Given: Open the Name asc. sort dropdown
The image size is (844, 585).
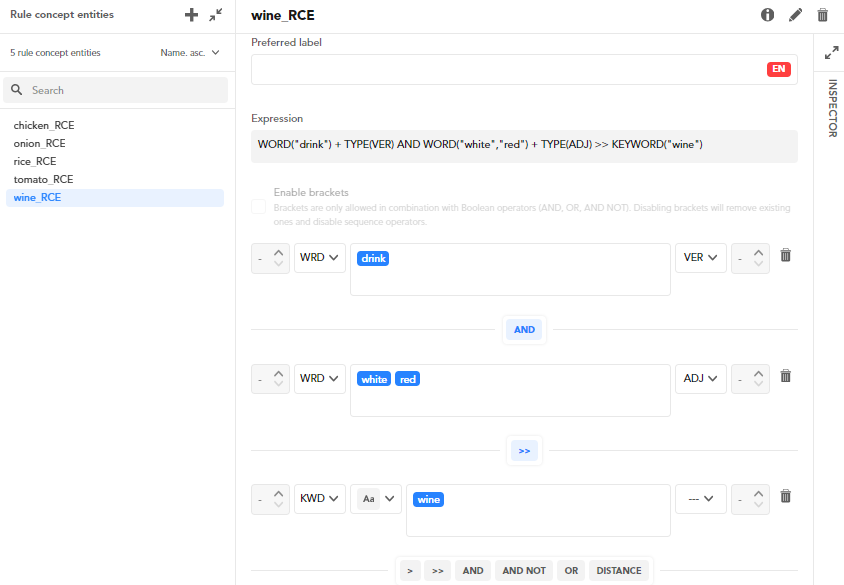Looking at the screenshot, I should click(190, 53).
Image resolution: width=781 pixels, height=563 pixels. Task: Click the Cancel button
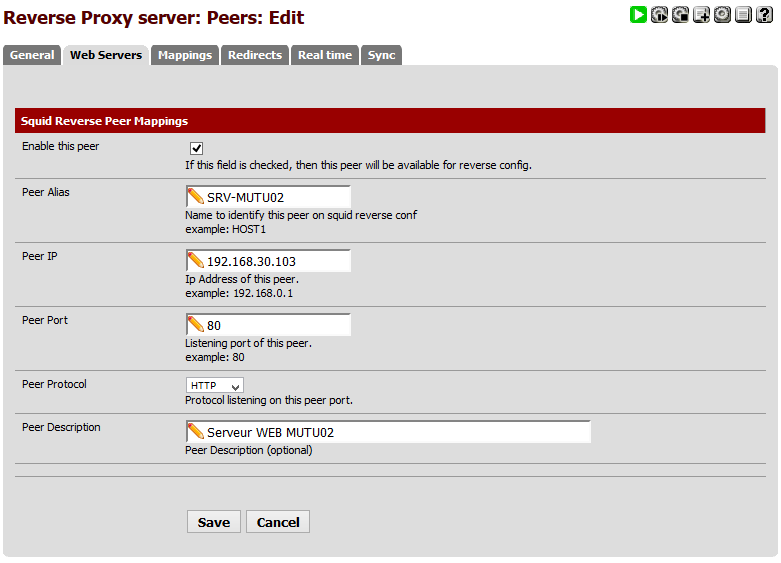(278, 522)
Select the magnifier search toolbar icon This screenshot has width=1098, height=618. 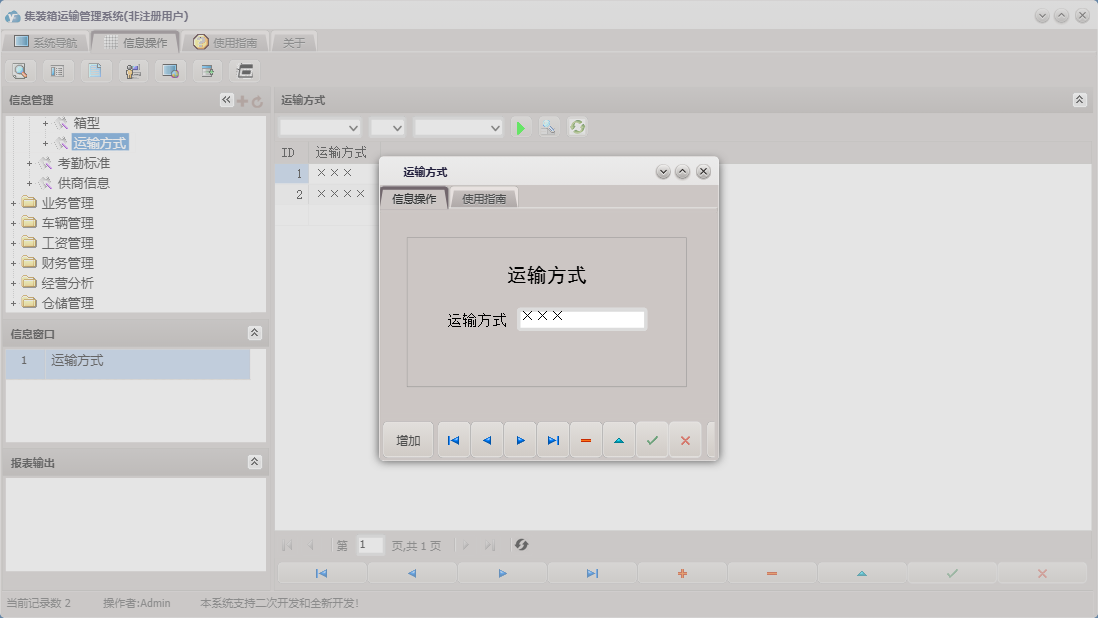pos(20,71)
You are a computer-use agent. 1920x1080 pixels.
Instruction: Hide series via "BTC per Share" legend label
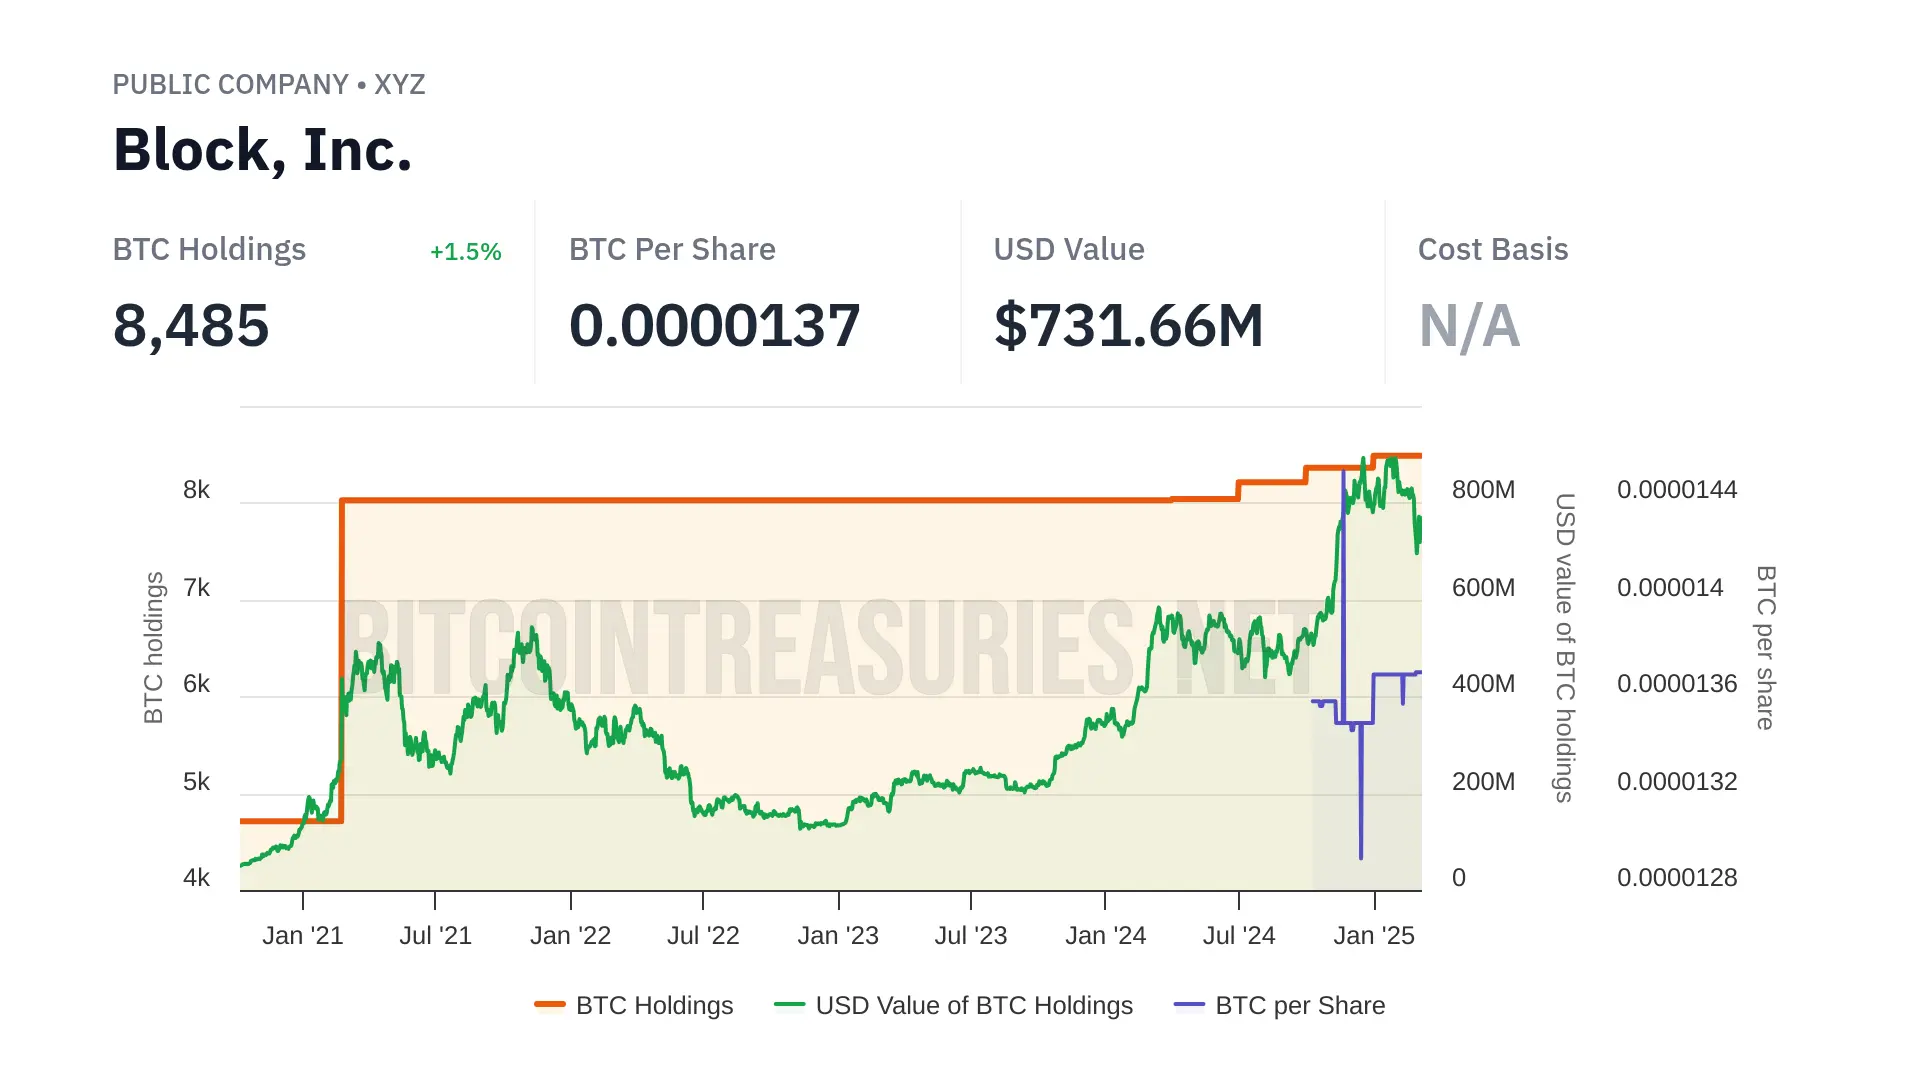click(x=1300, y=1005)
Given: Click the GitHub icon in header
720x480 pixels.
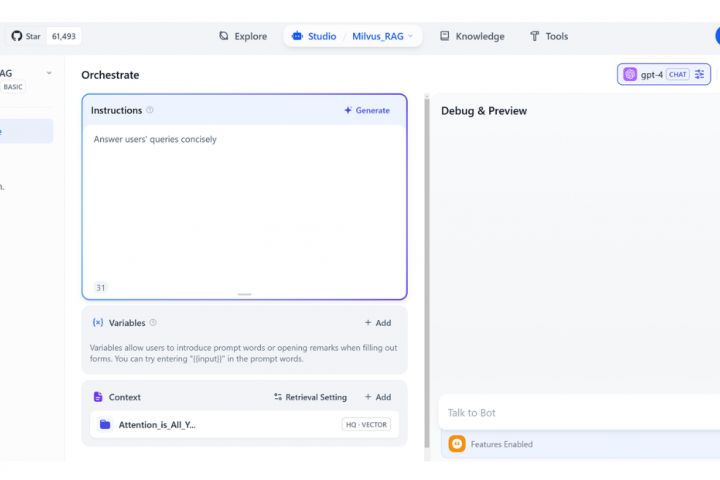Looking at the screenshot, I should [x=16, y=36].
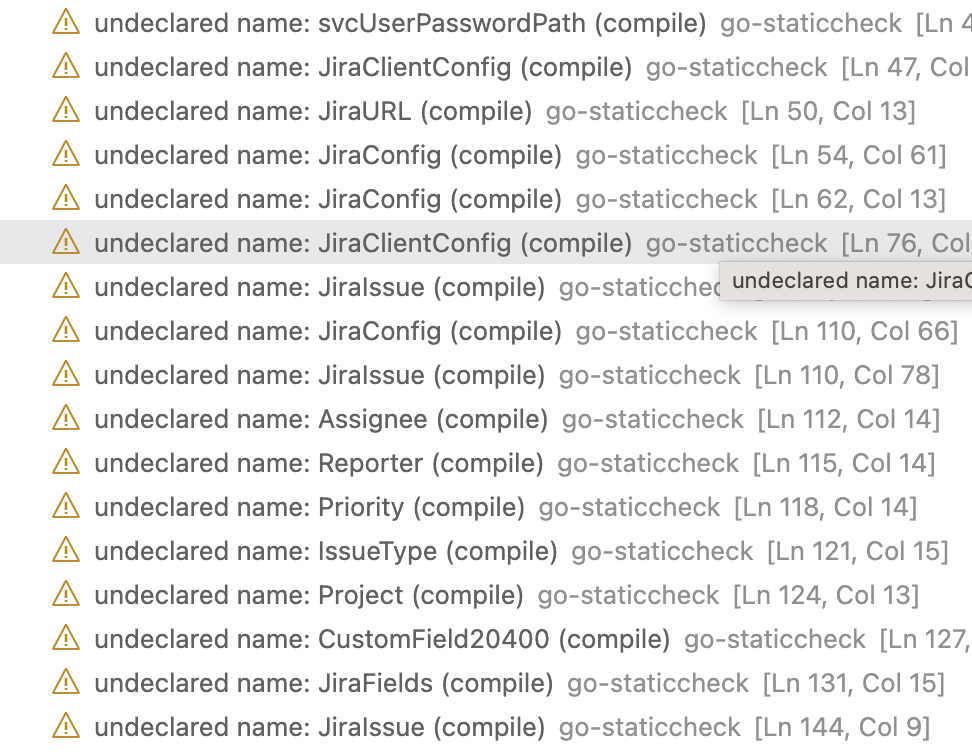The image size is (972, 752).
Task: Click the warning triangle next to Project
Action: tap(65, 595)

PROBLEM: Your answer should hold only the lines from the line with "Instruction: Hide series" through the closing line of the records, restated exactly and free of pictures.

SOLUTION FOR THIS TASK:
Instruction: Hide series via "BTC per Share" legend label
click(x=1300, y=1005)
Given: Click the GitHub icon in header
720x480 pixels.
Looking at the screenshot, I should [x=16, y=36].
The image size is (972, 752).
Task: Click the warning triangle next to Project
Action: tap(65, 595)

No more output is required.